Records excerpted from a collection

++++++

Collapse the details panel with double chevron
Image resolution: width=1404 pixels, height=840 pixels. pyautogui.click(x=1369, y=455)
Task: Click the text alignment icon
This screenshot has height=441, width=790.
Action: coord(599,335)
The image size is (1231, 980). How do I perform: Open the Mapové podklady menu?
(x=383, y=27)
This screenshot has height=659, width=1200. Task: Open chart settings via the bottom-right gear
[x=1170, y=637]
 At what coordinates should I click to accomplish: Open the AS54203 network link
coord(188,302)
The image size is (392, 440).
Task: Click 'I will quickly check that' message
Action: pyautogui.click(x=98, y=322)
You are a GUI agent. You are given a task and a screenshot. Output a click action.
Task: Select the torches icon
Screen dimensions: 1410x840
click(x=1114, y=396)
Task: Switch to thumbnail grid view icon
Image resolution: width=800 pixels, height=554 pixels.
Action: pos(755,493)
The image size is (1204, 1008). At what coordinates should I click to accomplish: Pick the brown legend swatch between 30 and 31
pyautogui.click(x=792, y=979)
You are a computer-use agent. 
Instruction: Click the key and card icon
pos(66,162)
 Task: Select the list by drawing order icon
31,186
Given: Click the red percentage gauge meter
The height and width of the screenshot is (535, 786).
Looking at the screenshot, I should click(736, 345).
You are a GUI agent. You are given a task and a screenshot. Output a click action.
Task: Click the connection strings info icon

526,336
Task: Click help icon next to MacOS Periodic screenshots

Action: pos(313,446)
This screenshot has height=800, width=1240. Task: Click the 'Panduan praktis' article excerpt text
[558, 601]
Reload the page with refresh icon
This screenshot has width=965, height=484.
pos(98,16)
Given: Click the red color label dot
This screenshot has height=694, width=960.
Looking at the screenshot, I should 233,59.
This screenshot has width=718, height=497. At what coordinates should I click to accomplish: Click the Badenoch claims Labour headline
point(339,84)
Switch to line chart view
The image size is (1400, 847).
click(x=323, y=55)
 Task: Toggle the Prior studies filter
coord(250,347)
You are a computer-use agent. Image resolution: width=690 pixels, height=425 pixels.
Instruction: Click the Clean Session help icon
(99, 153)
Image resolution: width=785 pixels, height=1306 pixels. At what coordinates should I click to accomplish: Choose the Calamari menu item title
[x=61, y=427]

++++++

● **Task details**: Reproduce the data above in full, keeping it exactly the same.

● **Answer**:
Collapse the details panel with double chevron
Image resolution: width=1404 pixels, height=840 pixels. pyautogui.click(x=1369, y=455)
Task: Click the text alignment icon
This screenshot has height=441, width=790.
Action: coord(599,335)
The image size is (1231, 980). How do I perform: Open the Mapové podklady menu?
(x=383, y=27)
This screenshot has height=659, width=1200. Task: Open chart settings via the bottom-right gear
[x=1170, y=637]
 At what coordinates should I click to accomplish: Open the AS54203 network link
coord(188,302)
The image size is (392, 440).
Task: Click 'I will quickly check that' message
Action: pyautogui.click(x=98, y=322)
You are a GUI agent. You are given a task and a screenshot. Output a click action.
Task: Select the torches icon
Screen dimensions: 1410x840
click(x=1114, y=396)
Task: Switch to thumbnail grid view icon
Image resolution: width=800 pixels, height=554 pixels.
Action: pos(755,493)
The image size is (1204, 1008). At what coordinates should I click to accomplish: Pick the brown legend swatch between 30 and 31
pyautogui.click(x=792, y=979)
You are a computer-use agent. 
Instruction: Click the key and card icon
pos(66,162)
 Task: Select the list by drawing order icon
31,186
Given: Click the red percentage gauge meter
The height and width of the screenshot is (535, 786).
Looking at the screenshot, I should click(736, 345).
You are a GUI agent. You are given a task and a screenshot. Output a click action.
Task: Click the connection strings info icon

526,336
Task: Click help icon next to MacOS Periodic screenshots

Action: pos(313,446)
This screenshot has height=800, width=1240. Task: Click the 'Panduan praktis' article excerpt text
[558, 601]
Reload the page with refresh icon
This screenshot has width=965, height=484.
pos(98,16)
Given: Click the red color label dot
This screenshot has height=694, width=960.
Looking at the screenshot, I should 233,59.
This screenshot has width=718, height=497. At what coordinates should I click to accomplish: Click the Badenoch claims Labour headline
point(339,84)
Switch to line chart view
The image size is (1400, 847).
click(x=323, y=55)
 Task: Toggle the Prior studies filter
coord(250,347)
You are a computer-use agent. Image resolution: width=690 pixels, height=425 pixels.
Instruction: Click the Clean Session help icon
(99, 153)
Image resolution: width=785 pixels, height=1306 pixels. At what coordinates should I click to accomplish: Choose the Calamari menu item title
[x=61, y=427]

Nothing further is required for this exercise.